そして週明け、高瀬涼香が専務秘書として俺の部屋に案内されてきた。
匠の後ろを歩く彼女を見た。

普通だな。
着ている物はブランド物だが派手過ぎず、しかし、地味でもなく選んだのだろうと推察出来た。
ここの秘書課のアタマのない女とは違うと言う事か。

「え、はい。高瀬涼香です。よろしくお願いします」

匠に促されて挨拶をした彼女は、遠慮がちに俺を見た。

俊哉叔父さんが言っていたが、控えめと言うより、地味だな。
ま、秘書にオンナを求めてないから、これぐらいがちょうどいいのかも、な。

後は匠に任せて、明日から一人でどこまで出来るか見極めよう。




就業後、匠に仕事ぶりを聞いた。

「ただもんじゃない」

匠から、そんな言葉を聞くとは思わなかった。

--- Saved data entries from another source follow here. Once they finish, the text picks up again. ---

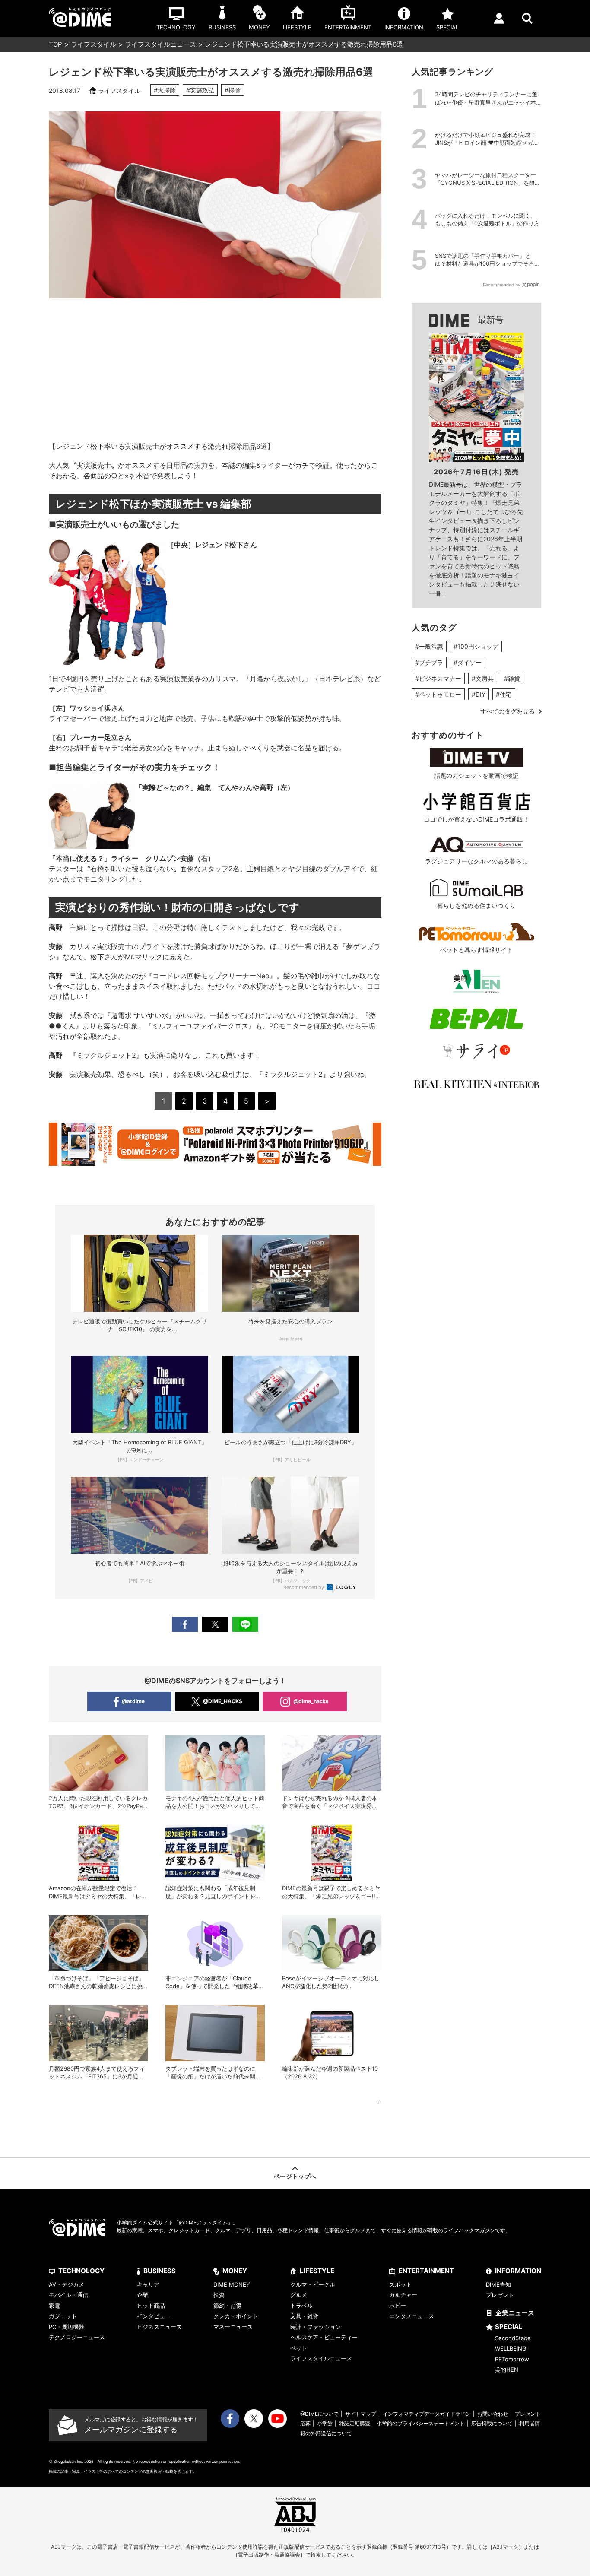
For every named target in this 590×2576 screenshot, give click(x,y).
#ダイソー (468, 662)
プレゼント (500, 2294)
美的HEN (506, 2369)
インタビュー (154, 2316)
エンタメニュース (411, 2316)
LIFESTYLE (317, 2271)
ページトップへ (295, 2176)
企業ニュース (514, 2313)
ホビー (397, 2305)
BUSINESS (159, 2271)
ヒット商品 (151, 2305)
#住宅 (504, 694)
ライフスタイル (93, 44)
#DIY (478, 694)
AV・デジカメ (66, 2284)
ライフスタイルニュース (160, 44)
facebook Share (185, 1624)
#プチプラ (429, 662)
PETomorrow (512, 2359)
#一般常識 (429, 646)
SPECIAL (509, 2326)
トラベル (301, 2305)
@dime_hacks (311, 1701)
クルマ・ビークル (312, 2284)
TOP (55, 44)
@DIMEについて (319, 2414)
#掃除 (233, 90)
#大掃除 (165, 90)
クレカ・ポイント (235, 2316)
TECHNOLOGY (81, 2271)
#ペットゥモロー (438, 694)
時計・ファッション (315, 2326)
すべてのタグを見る (507, 711)
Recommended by (304, 1587)
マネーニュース (233, 2326)
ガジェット (63, 2316)
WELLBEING (511, 2348)
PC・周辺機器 (66, 2326)
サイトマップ (360, 2414)
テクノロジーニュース (77, 2337)
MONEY (234, 2271)
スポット (400, 2284)
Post (215, 1624)
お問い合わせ (492, 2414)
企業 (142, 2294)
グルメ (298, 2294)
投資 (219, 2294)
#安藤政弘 (200, 90)
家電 (54, 2305)
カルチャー (403, 2294)
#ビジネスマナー (438, 678)
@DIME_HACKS (222, 1701)
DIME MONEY (231, 2284)
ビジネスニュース (159, 2326)
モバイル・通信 (68, 2294)
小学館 (325, 2423)
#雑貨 (512, 678)
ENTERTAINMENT (426, 2271)
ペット (298, 2347)
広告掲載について (492, 2423)
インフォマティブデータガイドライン (427, 2414)
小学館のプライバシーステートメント (421, 2423)
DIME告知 (498, 2284)
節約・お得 (227, 2305)
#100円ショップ (476, 646)
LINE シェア (245, 1624)
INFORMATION (518, 2271)
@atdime (133, 1701)
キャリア (148, 2284)
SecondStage (513, 2338)
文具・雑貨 (304, 2316)
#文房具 (483, 678)
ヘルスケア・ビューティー (324, 2337)
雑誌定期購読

しかも…

「頭の回転は早いし、順応性があるよ。蓮の秘書にしておくのがもったいないぐらいだよ。なんなら俺の補佐に欲しいぐらいだけど?」

だと?

万能なあいつにそこまで言わせたなら、お手並み拝見といこうじゃないか。

俺は、高瀬涼香という秘書に興味を持ち始めていた。